Çalgı çengi yine bölük komutanının gelip uyuyun lan demesiyle sona erdi. 

Sabah her zamanki saatte Akalp komutanın kapısının önündeydim. İştahım kahvaltı sırasında pek açılmadığından kahvaltısız gelmiştim iş başına. Midemi biraz tok tutsun diye de ağzıma cebimdeki leblebilerden atıyordum. 

Akalp kısa süre sonra koridorda gözüktüğünde gözlerim onu baştan sona taramıştı. 

Bu adam beni dün çatır çutur sikmişti amk. 

Yanıma yaklaştığında selam duruşuna geçtim. "Rahat." demişti anahtarıyla kapıyı açtığı sırada. Dediği gibi rahat konuma geçip kapıyı açarken onu izlemeye başladım. Dün üçüncü turu attıktan sonra beni bunu kimseden duymayacağına dair uyarmış ve odadan postalamıştı. Böyle şeylere takılan bir insan değildim. 

Ben istediğimi almıştım, gerisi önemsizdi.

Kaldı ki kendimi böyle bir yerde pasif gay diye afiş etmezdim asla.

Gerçi ben kendimi hiçbir yerde gay diye bile afiş etmezdim. O ayrı mesele.

Günün büyük bir kısmı sakin geçse de akşama doğru sahayı teftişe çıkmıştık. Her gün birkaç kez kendini göstermesi bile otoriteyi sağlaması adına önemliydi zira erler üst kıdemlerden çekinse de üst kıdemlerin de çekinecek kişileri görmesi gerekliydi. 

En sonunda Hakan komutan ve tabip üsteğmen Neslihan birlikte kahve içerlerken Akalp komutan da onların yanına oturmuştu. Mesai sonu vermeden önce çoğunlukla bir araya gelip sohbet muhabbet ederlerdi. 

Alnımı terleten şapkayı çıkarıp gözümü uzaktaki kışlayı temizleyen askerlere çevirdim. Hiç değilse bir arada olup sohbet muhabbet edebiliyorlardı. "Oturabilirsin asker." Serdar'ın sesini duyduğumda sonunda diye düşünerek kendimi yanındaki boş sandalyeye bıraktım.

"Senin askerlik nasıl geçiyor Atilla?" diye sordu Neslihan teğmen. Kırklarının sonunda, sevimli bir hanımefendiydi. Askeriyedeki herkes özellikle doktor olmasının da etkisiyle ona ekstra saygı duyardı. 

"Gayet iyi teğmenim." diye cevapladım sorusunu. "Allah'a şükür her şey yolunda." 

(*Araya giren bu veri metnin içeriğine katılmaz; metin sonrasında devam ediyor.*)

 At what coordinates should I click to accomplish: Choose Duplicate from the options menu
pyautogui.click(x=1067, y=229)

"Vallahi Serdar'ı tanımasam inanırım belki de..." İmalı bir şekilde Serdar'a baktığında yanımdaki adam kaşlarını kaldırıp gülümsemişti.

"Neyimi gördün de böyle diyorsun Neslihan?" 

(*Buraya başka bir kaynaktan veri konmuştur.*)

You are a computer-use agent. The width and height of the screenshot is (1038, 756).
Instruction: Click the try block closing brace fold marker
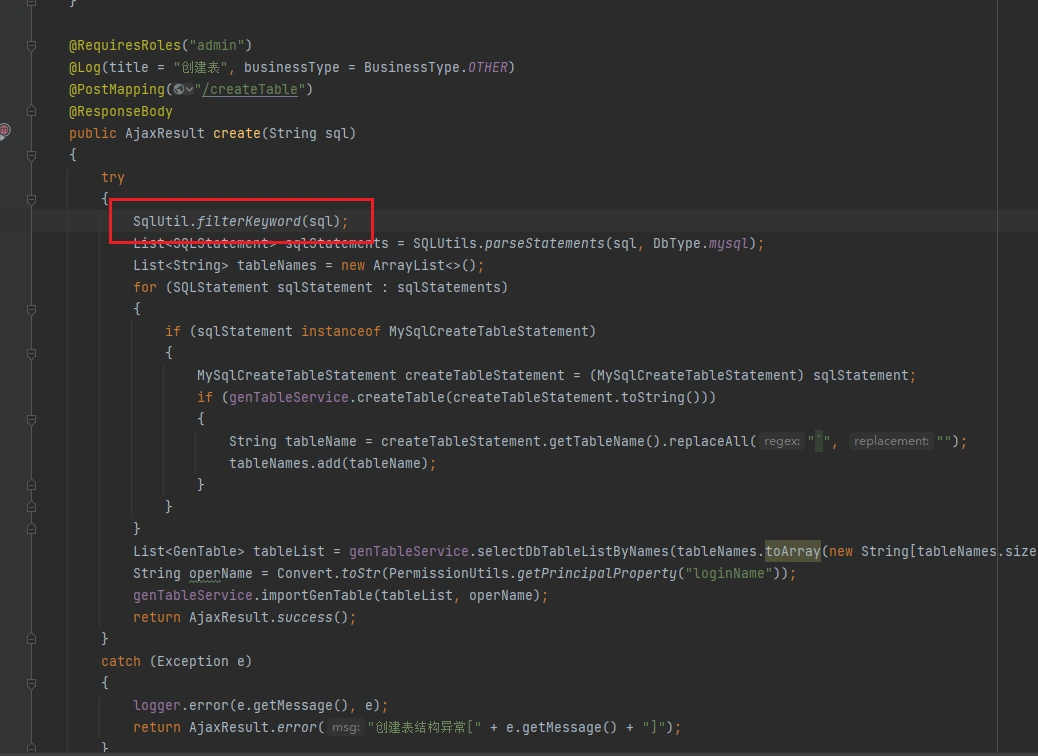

"Sen boş duran hiçbir şeyi sevmezsin de ondan. Sürekli yaptıracak bir şey buluyorsundur." Aslında bir bakıma haklıydı. Serdar mutlaka bir şey bulup bana yaptırıyordu ama onlar da çok basit görevlerdi. Vakit geçmesine yardımcı oluyordu. "Öyle değil mi?" diyerek gözlerini bana çevirdi.

"Öyle ama meşguliyeti severim. Aksi çok daha sıkıcı oluyor çünkü."

"Atilla çalışkan ya dert etmez." diyerek sohbete katılan Hakan komutan olmuştu. Dakikalardır elinden düşürmediği telefonu sonunda masaya bırakmıştı. Yüzük parmağına alyans taktığından beri telefonunu elinden düşürmüyordu zaten. "Bence şimdiye kadar posta olanların en iyisi." Onay almak isteyerek Serdar'a baktı.

"Bilmem." dedi Serdar sadece. "Öyledir herhalde." 

Bir şey demedim. 

Çok geçmeden de birçok rütbeli mesai sonu vererek evlerine gitmek üzere kışladan ayrılmıştı. Tabii bu durum Serdar komutan için geçerli değildi çünkü bu gece nöbetçi olduğu geceydi. 

Fakat şu ana dek nöbetçi olduğu zamanlarda bana hiç ekstra bir iş yükü çıkmamıştı. Benim için nöbetçi olup olmamasının bile pek bir farkı olmuyordu. 

Ama bu kez farklıydı.

Çünkü diğer tüm zamanların aksine teğmen gelmiş ve beni Serdar komutanın çağırdığını söylemişti.